Task goal >>
List every amount of snow depth given in the plowing thread below.
** begin Source passage **
Lawn Care Forum banner
61 - 80 of 174 Posts
Warning, warning, warning!! You sound like me when I first started plowing. If you're taking 18 to 20 hours to do your route with the type of storms we've had in the last couple years, you're wayyyyy overbooked in my opinion. If we get a blizzard, you are screwed. You will not be able to get to your accounts during the storm, so you'll be doing all of them with 18 inches or so of snow on them. It will take you 3 or 4 days, if your truck survives! You need to tighten and weed out that route and keep it under 10 hours for a normal storm...just an opinion from someone who's been there. If anything, that second truck should be a backup....
you are absolutely right, I just can't take myself to drop a customer. they all pay in a timely manner for the most part. And the order i do them is the order they need to be out by, so the ones that are retired get done last, and everyone gets done end of storm, unless there is a big storm and it snows hard for 6 hours and its still snowing at 6am and there's 6" of snow and they need to get out to go to work then i will do the driveway before it stops but if it keeps snowing i will do it again and charge them a full second price. not half but 100% of the price. Some are lawn customers and if I drop them for snow they may drop me for the spring/fall clean ups and lawn.
 
I was in a similar situation like I said in an earlier post. I'd be out running around like crazy, hammering on my truck, plowing when either myself or truck were no longer in any shape to do so. I plowed half my route with only rear brakes on my truck one storm, plowed for 36 hours straight on another...phone ringing with people wondering where I was and when I'd be there. My route now consists mostly of my residential lawn care customers and some of their neighbors and one factory lot, which is also a lawn care customer. And with them all being close I can start as soon as there's a couple of inches to make sure that they can all get in and out at all times...no more worrying about what time they go to work. I just do a quick pass and open them up and then come back for any additional accumulation and the detail work later. If we get a really big storm I just "camp out" at my factory lot so I don't have to be driving around in blizzard conditions.

With a route like yours it's only a matter of time before you get a storm that totally overwhelms you and leaves many of your customers trapped in their homes. In the mean time, I'd suggest that you always bring a helper with you to hop out and get the sidewalks and garage fronts, to help if you get stuck and to also make arrangements with some local guys you're friendly with to help out in a pinch. If you want I can PM you my phone number for emergency coverage of the Old Saybrook area...I think you said you had some lawn accounts down here....not sure if you also have plowing ones.
** end Source passage **
** begin Given entries **
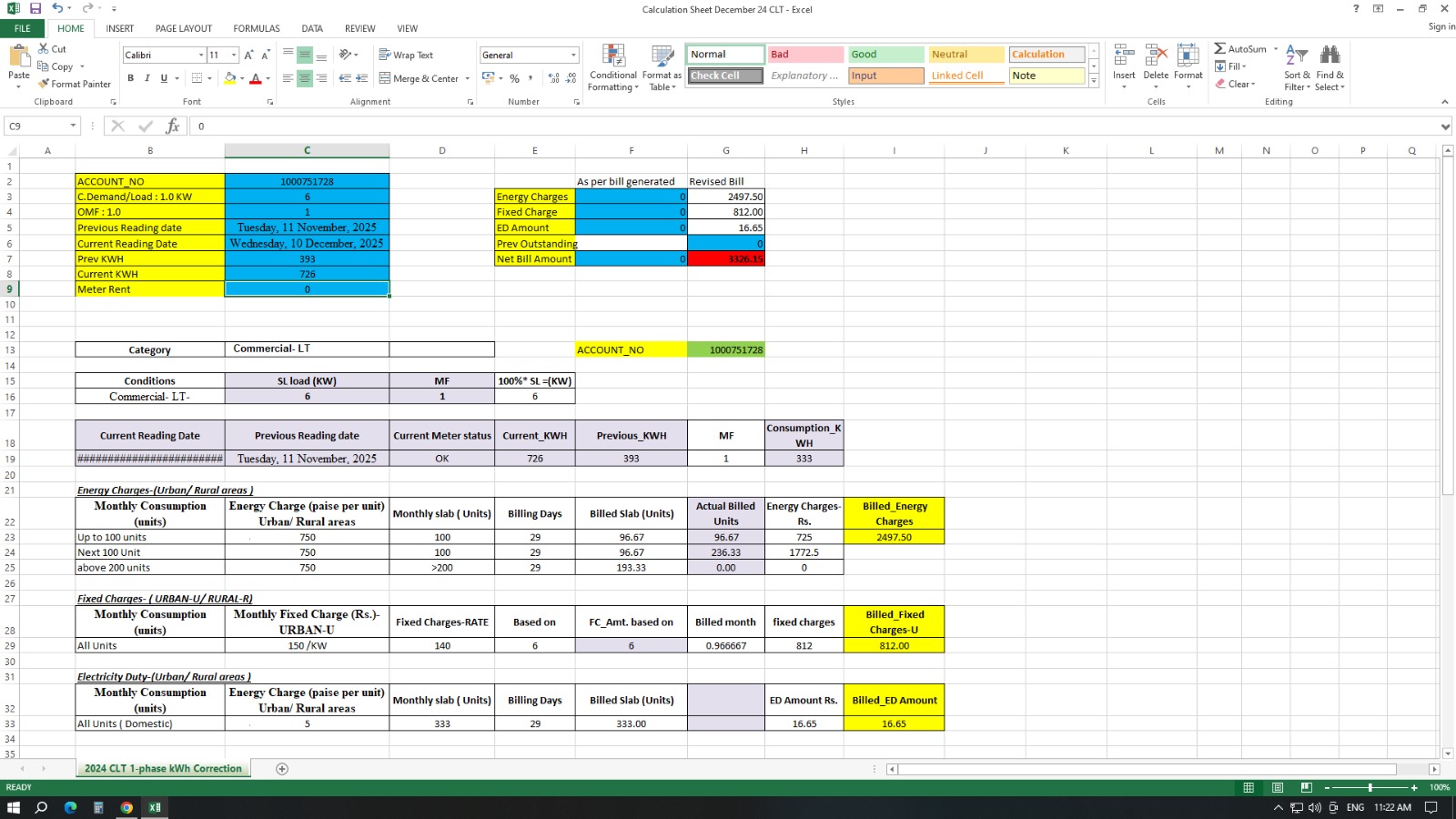The width and height of the screenshot is (1456, 819).
Task: Open Conditional Formatting in the ribbon
Action: tap(613, 68)
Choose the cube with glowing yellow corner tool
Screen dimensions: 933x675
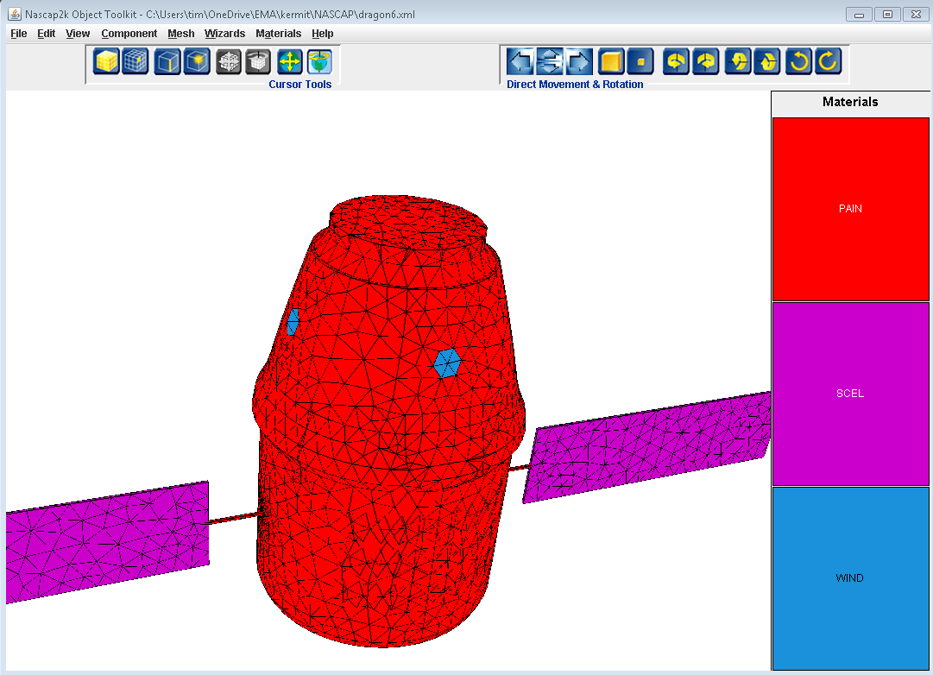198,62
** end Given entries **
Problem solution >>
- 18 inches or so
- 6"
- a couple of inches